Supplied records:
^^^^
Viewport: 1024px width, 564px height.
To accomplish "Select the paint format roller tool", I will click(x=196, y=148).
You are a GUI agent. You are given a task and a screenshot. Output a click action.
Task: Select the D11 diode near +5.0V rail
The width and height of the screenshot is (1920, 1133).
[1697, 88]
^^^^
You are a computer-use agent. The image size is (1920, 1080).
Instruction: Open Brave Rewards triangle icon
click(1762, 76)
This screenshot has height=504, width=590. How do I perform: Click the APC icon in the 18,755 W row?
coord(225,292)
^^^^
What is expected:
Reproduce verbatim the stretch of rows from the line containing "You are a computer-use" through the line containing "coord(225,292)", including both of those lines.

Result for this task:
You are a computer-use agent. The image size is (1920, 1080).
Instruction: Open Brave Rewards triangle icon
click(1762, 76)
This screenshot has height=504, width=590. How do I perform: Click the APC icon in the 18,755 W row?
coord(225,292)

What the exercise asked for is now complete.